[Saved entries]
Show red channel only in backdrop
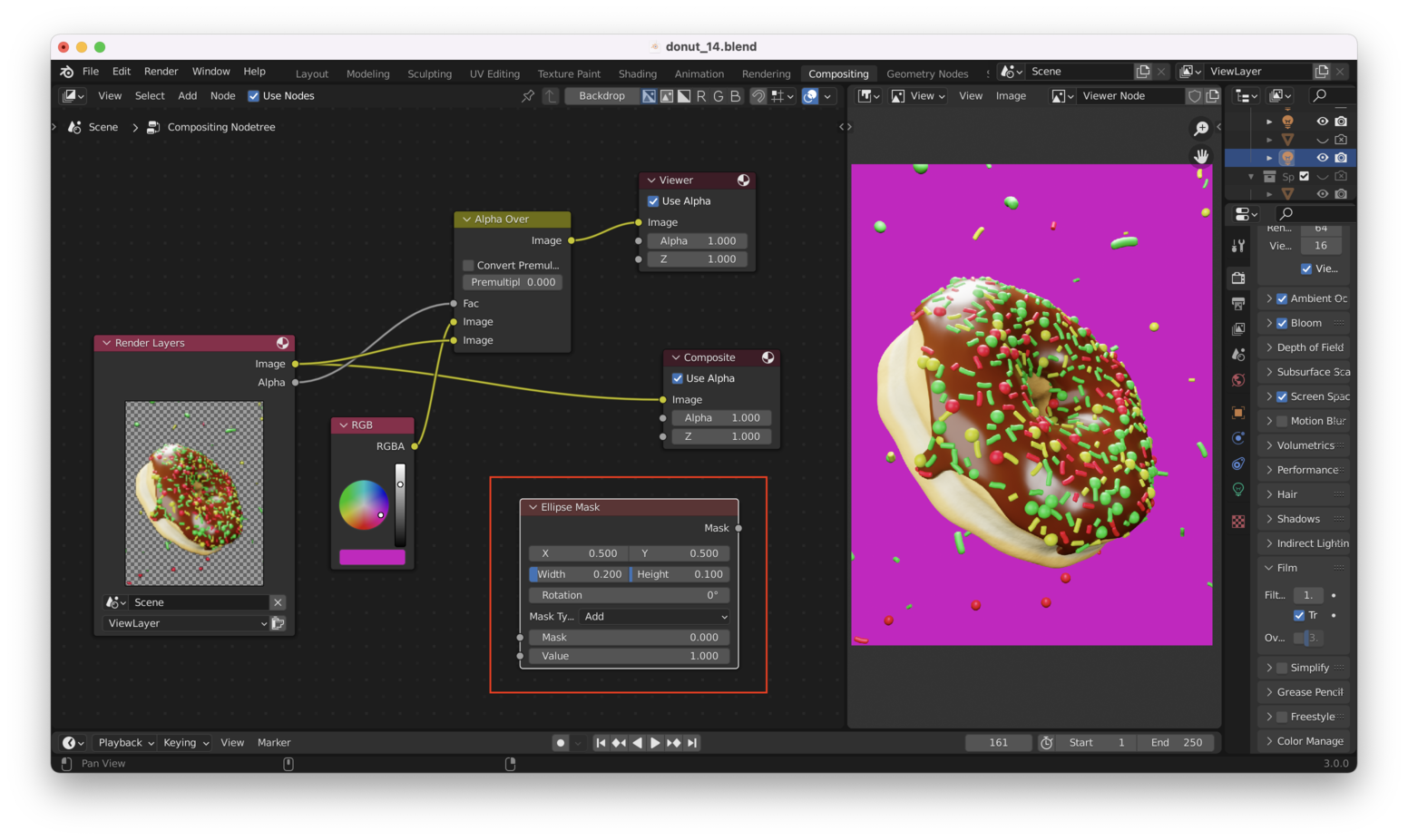Image resolution: width=1408 pixels, height=840 pixels. click(x=700, y=96)
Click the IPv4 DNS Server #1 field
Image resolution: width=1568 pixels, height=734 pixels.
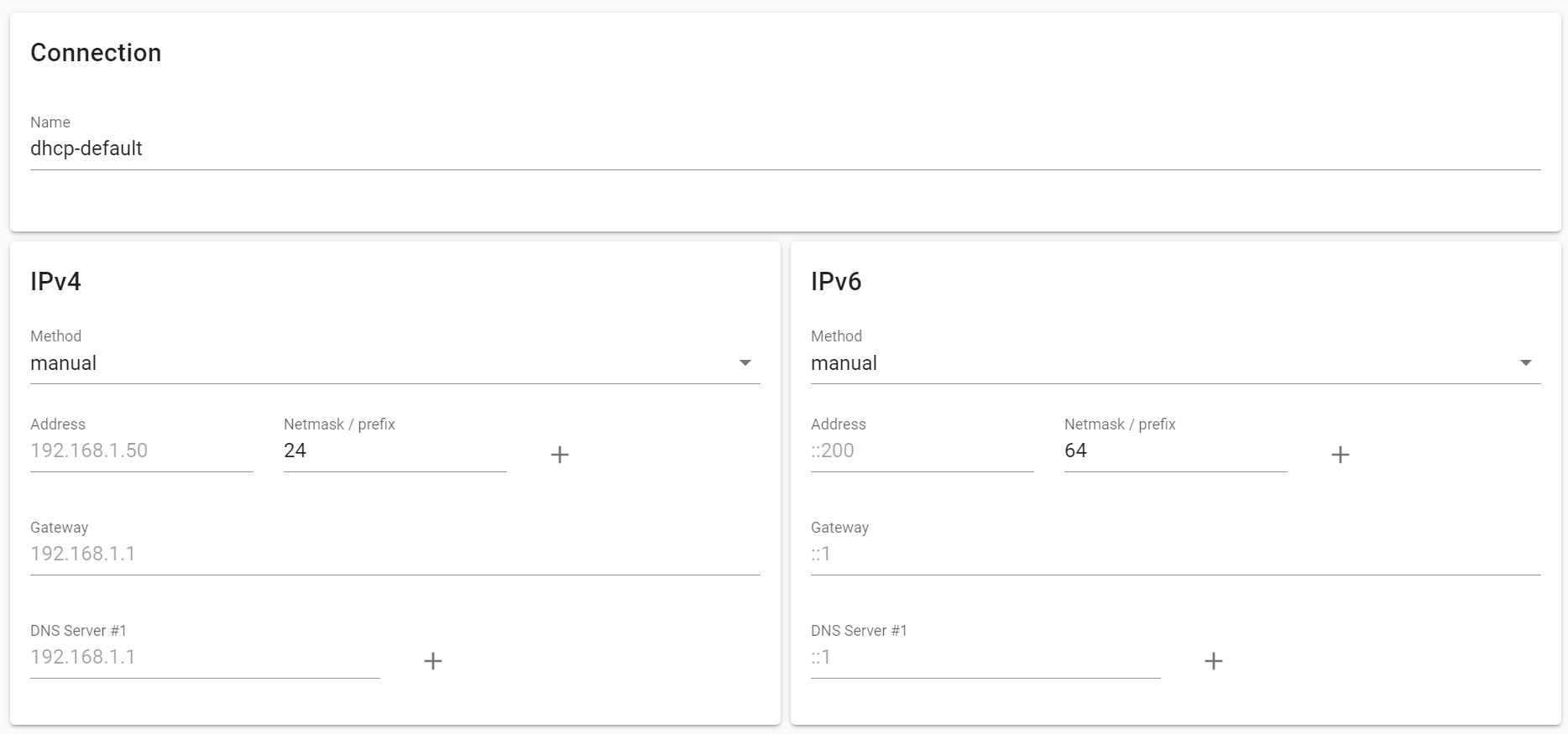pyautogui.click(x=205, y=657)
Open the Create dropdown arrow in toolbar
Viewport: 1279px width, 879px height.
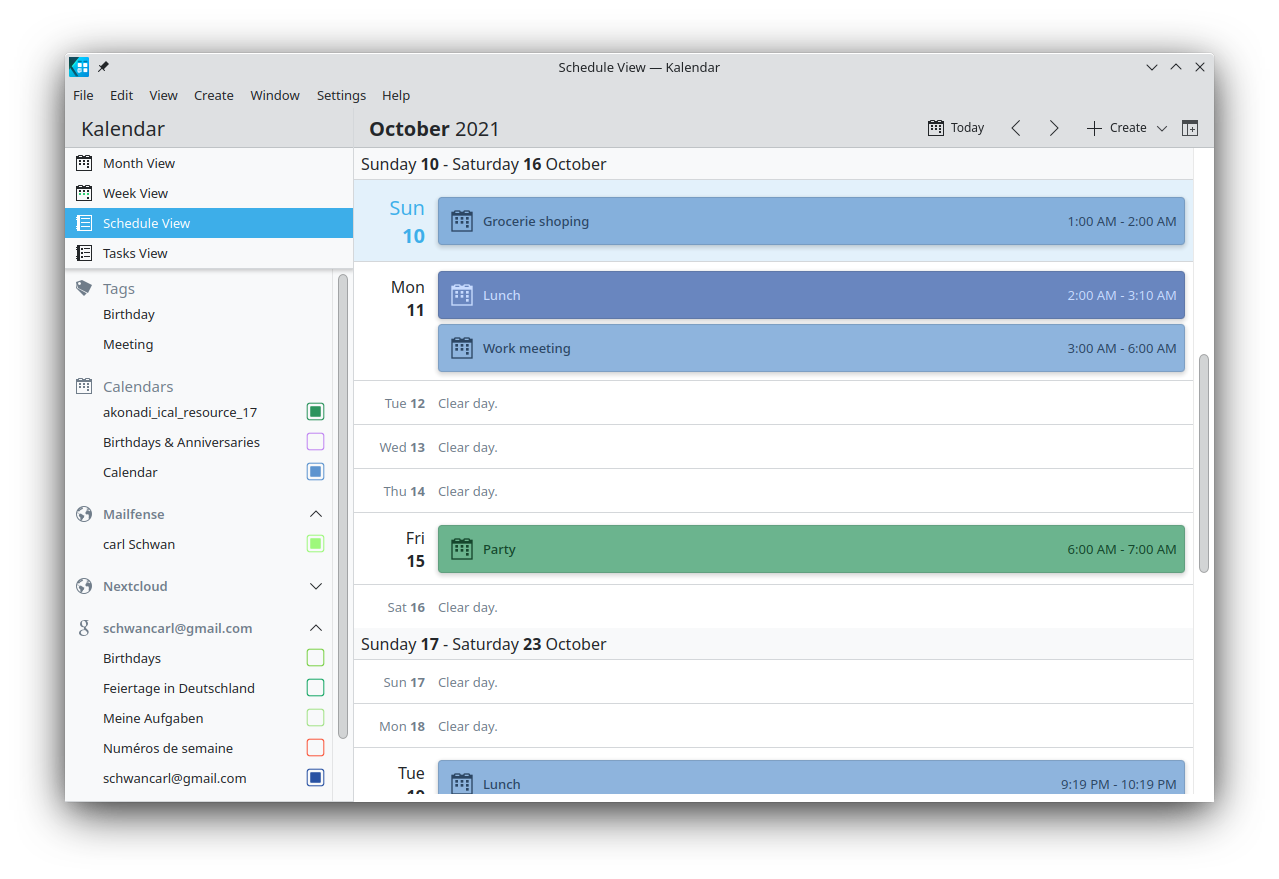tap(1161, 128)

Task instructions: The records above are to be duplicated exactly, pictures left out.

Output of the task:
Show red channel only in backdrop
Image resolution: width=1408 pixels, height=840 pixels. click(x=700, y=96)
Click the IPv4 DNS Server #1 field
Image resolution: width=1568 pixels, height=734 pixels.
pyautogui.click(x=205, y=657)
Open the Create dropdown arrow in toolbar
Viewport: 1279px width, 879px height.
tap(1161, 128)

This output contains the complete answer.